LISTED ENTRIES start

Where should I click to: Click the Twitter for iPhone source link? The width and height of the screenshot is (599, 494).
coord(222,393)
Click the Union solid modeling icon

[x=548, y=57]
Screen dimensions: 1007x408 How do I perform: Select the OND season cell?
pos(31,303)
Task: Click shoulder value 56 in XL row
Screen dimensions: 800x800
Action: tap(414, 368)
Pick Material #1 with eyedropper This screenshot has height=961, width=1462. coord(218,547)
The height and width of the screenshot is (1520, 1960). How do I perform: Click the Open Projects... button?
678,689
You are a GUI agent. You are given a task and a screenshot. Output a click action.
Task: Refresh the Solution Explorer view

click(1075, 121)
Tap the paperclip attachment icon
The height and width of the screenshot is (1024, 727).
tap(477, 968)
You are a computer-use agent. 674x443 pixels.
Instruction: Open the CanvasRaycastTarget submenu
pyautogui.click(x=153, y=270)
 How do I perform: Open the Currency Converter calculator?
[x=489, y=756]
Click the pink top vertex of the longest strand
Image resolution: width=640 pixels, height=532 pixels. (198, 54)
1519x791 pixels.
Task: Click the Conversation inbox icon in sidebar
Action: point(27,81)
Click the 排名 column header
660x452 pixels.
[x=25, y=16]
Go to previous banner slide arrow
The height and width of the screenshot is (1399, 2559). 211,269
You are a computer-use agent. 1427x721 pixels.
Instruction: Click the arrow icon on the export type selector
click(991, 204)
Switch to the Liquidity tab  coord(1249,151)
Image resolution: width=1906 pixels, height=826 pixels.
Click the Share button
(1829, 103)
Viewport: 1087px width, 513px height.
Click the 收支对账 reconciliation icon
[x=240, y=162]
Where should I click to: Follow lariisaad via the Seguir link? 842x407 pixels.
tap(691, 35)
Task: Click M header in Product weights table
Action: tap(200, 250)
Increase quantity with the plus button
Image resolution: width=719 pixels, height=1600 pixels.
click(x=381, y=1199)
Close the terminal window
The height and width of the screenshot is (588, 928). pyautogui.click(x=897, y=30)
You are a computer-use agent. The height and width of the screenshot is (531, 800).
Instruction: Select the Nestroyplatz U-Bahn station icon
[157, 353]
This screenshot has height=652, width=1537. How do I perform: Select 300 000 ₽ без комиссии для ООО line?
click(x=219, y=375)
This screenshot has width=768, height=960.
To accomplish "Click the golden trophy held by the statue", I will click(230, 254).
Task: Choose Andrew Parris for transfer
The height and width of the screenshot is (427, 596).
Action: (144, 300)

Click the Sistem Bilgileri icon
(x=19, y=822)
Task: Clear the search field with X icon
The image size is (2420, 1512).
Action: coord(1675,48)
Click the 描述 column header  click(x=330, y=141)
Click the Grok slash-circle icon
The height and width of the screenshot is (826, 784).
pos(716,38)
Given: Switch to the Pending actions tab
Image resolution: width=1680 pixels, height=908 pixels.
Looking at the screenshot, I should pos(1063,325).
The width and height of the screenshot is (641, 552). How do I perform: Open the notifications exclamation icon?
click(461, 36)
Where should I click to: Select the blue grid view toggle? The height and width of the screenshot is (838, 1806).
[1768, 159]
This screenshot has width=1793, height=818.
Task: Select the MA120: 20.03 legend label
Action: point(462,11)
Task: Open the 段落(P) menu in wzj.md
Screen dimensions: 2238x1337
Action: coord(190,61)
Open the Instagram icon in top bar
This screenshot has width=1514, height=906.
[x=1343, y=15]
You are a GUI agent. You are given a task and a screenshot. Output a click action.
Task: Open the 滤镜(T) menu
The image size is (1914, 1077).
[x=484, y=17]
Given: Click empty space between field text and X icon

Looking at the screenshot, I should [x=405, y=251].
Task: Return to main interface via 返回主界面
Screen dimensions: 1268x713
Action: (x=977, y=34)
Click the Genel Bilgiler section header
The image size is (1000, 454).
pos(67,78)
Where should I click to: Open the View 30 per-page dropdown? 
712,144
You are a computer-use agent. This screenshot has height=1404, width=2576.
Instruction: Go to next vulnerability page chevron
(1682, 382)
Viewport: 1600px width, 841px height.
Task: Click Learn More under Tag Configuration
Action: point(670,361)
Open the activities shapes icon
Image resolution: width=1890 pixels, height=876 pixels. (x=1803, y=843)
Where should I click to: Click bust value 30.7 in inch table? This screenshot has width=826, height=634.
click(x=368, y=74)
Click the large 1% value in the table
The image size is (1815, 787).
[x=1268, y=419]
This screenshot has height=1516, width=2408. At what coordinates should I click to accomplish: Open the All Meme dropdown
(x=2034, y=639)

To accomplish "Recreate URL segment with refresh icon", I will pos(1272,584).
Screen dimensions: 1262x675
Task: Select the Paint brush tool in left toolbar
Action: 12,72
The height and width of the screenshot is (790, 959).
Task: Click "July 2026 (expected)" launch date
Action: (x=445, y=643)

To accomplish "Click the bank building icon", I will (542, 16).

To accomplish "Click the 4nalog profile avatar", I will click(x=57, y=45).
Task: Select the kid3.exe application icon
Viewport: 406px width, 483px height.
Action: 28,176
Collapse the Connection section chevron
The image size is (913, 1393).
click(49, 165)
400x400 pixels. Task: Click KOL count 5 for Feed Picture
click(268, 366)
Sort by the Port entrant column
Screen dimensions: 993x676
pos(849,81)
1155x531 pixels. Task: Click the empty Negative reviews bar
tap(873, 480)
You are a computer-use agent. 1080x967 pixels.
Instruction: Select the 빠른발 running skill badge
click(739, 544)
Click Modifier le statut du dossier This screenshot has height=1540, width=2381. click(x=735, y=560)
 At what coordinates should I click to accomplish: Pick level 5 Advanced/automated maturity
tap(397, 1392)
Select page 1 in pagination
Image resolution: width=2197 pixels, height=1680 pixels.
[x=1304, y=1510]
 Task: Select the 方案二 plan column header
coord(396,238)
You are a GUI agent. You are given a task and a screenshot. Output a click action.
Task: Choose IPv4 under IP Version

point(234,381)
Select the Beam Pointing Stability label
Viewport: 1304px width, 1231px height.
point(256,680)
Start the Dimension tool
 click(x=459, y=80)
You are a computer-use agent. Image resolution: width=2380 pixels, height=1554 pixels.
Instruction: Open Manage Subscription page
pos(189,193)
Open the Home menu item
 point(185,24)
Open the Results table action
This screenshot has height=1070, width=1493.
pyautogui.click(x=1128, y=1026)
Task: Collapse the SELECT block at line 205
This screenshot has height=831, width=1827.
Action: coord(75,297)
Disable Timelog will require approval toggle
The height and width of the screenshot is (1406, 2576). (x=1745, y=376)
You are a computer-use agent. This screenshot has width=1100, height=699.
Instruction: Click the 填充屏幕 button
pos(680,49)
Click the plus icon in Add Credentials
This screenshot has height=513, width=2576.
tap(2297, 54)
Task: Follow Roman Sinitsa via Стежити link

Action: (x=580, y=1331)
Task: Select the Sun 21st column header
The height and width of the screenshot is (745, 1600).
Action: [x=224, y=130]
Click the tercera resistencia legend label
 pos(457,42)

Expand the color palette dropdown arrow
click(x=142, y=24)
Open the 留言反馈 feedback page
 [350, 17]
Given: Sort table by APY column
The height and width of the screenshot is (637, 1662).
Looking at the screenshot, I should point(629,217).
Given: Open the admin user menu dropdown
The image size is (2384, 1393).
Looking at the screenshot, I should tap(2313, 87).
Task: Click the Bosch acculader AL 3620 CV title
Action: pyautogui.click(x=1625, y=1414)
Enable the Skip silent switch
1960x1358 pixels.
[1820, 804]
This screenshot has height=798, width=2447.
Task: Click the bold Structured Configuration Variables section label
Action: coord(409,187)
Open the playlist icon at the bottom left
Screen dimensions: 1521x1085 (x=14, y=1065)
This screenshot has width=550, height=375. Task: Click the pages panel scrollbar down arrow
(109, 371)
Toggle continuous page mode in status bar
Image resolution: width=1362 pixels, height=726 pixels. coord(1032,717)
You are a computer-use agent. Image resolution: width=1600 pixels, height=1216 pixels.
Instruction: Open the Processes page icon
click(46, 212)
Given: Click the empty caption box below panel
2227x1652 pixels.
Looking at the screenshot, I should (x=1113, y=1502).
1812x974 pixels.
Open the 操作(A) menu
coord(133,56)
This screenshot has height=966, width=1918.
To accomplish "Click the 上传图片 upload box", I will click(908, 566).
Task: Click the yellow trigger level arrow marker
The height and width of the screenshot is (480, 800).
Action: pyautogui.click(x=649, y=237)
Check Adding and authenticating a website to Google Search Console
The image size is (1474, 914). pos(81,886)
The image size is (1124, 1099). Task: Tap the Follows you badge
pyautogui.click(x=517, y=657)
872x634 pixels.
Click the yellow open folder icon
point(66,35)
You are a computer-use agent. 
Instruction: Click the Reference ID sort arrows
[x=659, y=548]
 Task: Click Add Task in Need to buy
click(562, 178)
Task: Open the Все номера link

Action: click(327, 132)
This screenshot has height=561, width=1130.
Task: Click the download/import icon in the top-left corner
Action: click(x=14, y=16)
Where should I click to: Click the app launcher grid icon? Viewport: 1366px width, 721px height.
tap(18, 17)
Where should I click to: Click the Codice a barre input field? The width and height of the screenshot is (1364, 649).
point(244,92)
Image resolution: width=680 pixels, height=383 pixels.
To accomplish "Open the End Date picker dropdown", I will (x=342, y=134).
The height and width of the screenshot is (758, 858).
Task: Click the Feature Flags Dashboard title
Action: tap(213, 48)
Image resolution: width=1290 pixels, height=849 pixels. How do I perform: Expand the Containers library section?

LISTED ENTRIES end

## TASK GOAL
Count the lines in the material above that contain the string "link", treating uppercase and lowercase as different, and reply with the number alone.

## OUTPUT
4